No Monkey Business Here
We’ve all heard the tale of three wise monkeys; Mizaru who covers his eyes and sees no evil; Kikazaru who covers his ears and hears no evil and Iwazaru covers his mouth and speaks no evil. Last week, we spent 7 days visiting 19 real estate developments in Charleston, Beaufort and Bluffton South Carolina. Our purpose is to provide the most up to date information we can find, to help buyers who are searching for where to retire in the Southeast. At Real Estate Scorecard, there is no monkey business here. We discuss the oddities we see and issues buyers may not notice, all in an effort to help buyers discover value in the best master planned communities.

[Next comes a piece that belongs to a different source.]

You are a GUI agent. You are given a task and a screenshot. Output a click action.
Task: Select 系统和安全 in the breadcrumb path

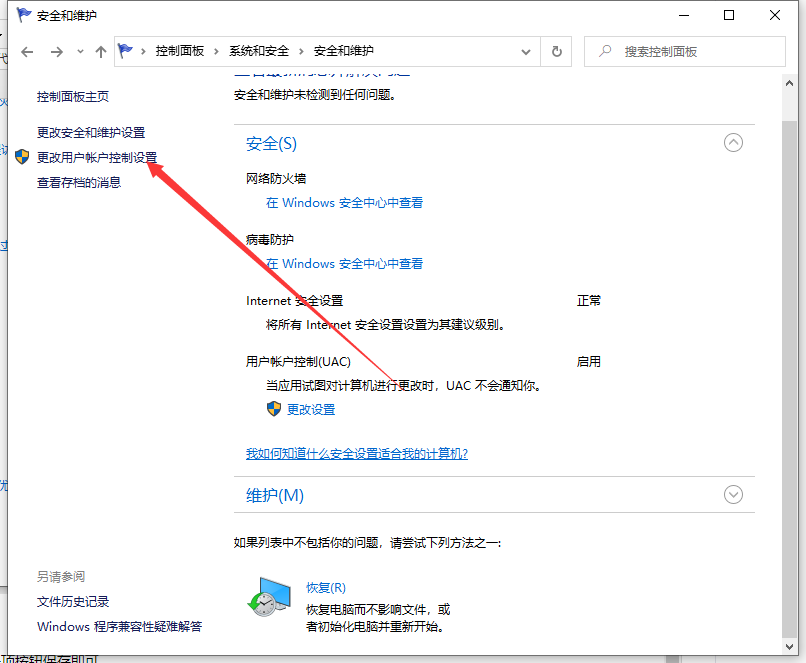pos(258,51)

The first oxymoron we discovered in coastal South Carolina was at a gated community touted as a ‘wildlife habitat’. This South Carolina coastal community clearly brags about its national designation in media and at the community itself. As we drove through the gated community, we enjoyed watching Mr & Mrs Smith bicycling down the street as we passed an early morning foursome playing on the golf course. When we started to explore the neighborhoods deeper, we noticed an oddity - thin wire electric fences with orange warning signs around the perimeter of some single family homes. We hadn't seen a T-Rex so assumed the homeowners put these electric fences up to block out the deer from tearing up their flower beds. But why on earth would a POA allow these eye sores and the blatant contradiction to their branding? It made us think about how living in a wildlife sanctuary might not be so special after all.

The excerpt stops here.